Вся семья Чикко была ввергнута в пучину бедствий: его жена, Элизабетта, от стыда, горя и отчаяния сошла с ума, брат его, выйдя из тюремного заключения, был отправлен в позорную ссылку.
Падение Чикко итальянские и чужеземные государи приветствовали с радостным энтузиазмом. Правда, они побаивались, как бы исчезновение с арены политика подобного калибра не подорвало зыбкое итальянское равновесие. Король Франции, в частности, был обеспокоен известиями о том, что Бона, действуя по наущению Лудовико Мавра, намерена заключить союз с неаполитанским королем Фердинандом. Людовик XI поспешил предупредить герцогиню, что ей следовало бы сохранять верность старым испытанным союзникам, Лоренцо Великолепному и венецианцам. В случае если Бона отойдет от своих союзников, предупреждал ее французский монарх, ему не останется ничего иного, как самому вступить в союз и с венецианцами, и флорентийцами, а также снарядить в итальянский поход герцога Орлеанского, который и не скрывает своих захватнических намерений насчет Милана. Опасения короля Франции разделили также Венеция и Флоренция, встревоженные сближением между Миланом и Неаполем. В попытке помешать ему они были готовы заключить союз даже с турками или же обратиться за помощью к анжуйской династии, приглашая ее совершить экспедицию в Италию. Можно было и договориться со швейцарскими наемниками, заплатив им за нападение на Милан.

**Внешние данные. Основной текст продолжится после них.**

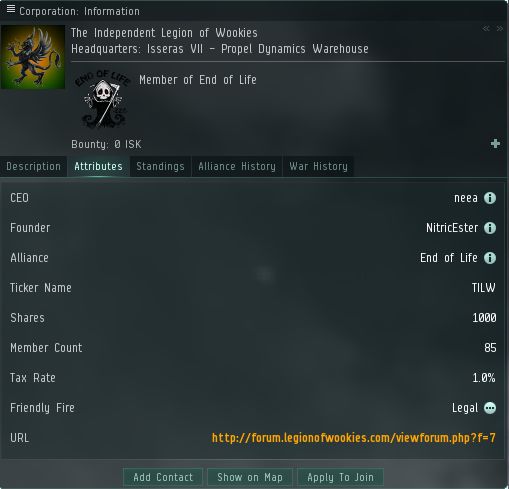Click Apply To Join button

340,477
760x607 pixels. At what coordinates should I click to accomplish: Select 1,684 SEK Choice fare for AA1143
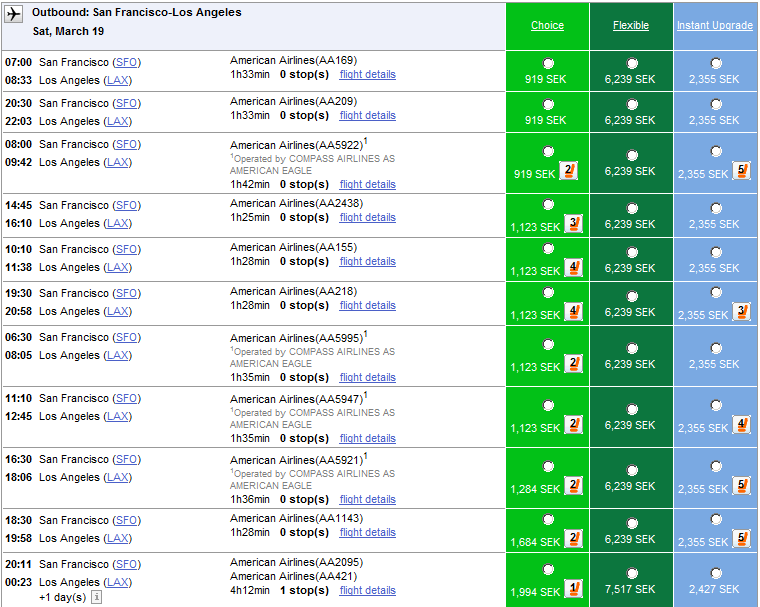pos(548,520)
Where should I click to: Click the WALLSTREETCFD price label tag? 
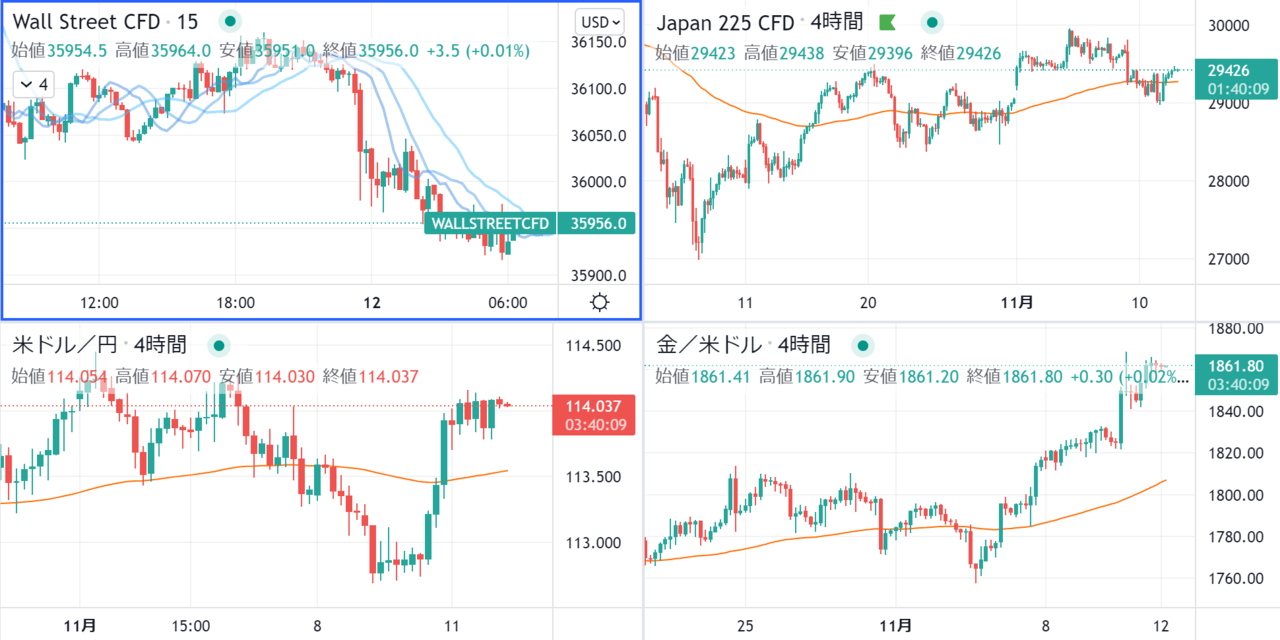tap(489, 223)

Но у Боны уже был исчерпан запас времени, чтобы успеть провернуть все эти и подобные интриги. Она лишилась своего верного помощника Чикко Симонетты. И все это ради сближения с прекрасным юношей — Тассино. Однако Лудовико не преминул воспользоваться упрочением своих позиций и нанес ей удар в самое сердце, расправившись с ее фаворитом. Воспользовавшись ликвидацией Тассино с политической арены, Лудовико поставил под удар также и молодого Джана Галеаццо.
Лудовико обвинил Тассино в том, что он будто бы возглавляет антиправительственный заговор в самом Милане. Фаворит герцогини якобы собирался захватить замок штурмом, в то время как его отец будто бы уже договорился с врагами народа о дележе добычи. 7 октября 1480 года по наущению Лудовико Мавра гувернеры, приглядывавшие за молодым герцогом, — маркиз Паллавичино и Франкино Каими, — а также комендант замка Филиппо Эустаки изолировали Джана Галеаццо от матери, заточив его в башню под предлогом спасения его драгоценной жизни от кинжала конспираторов.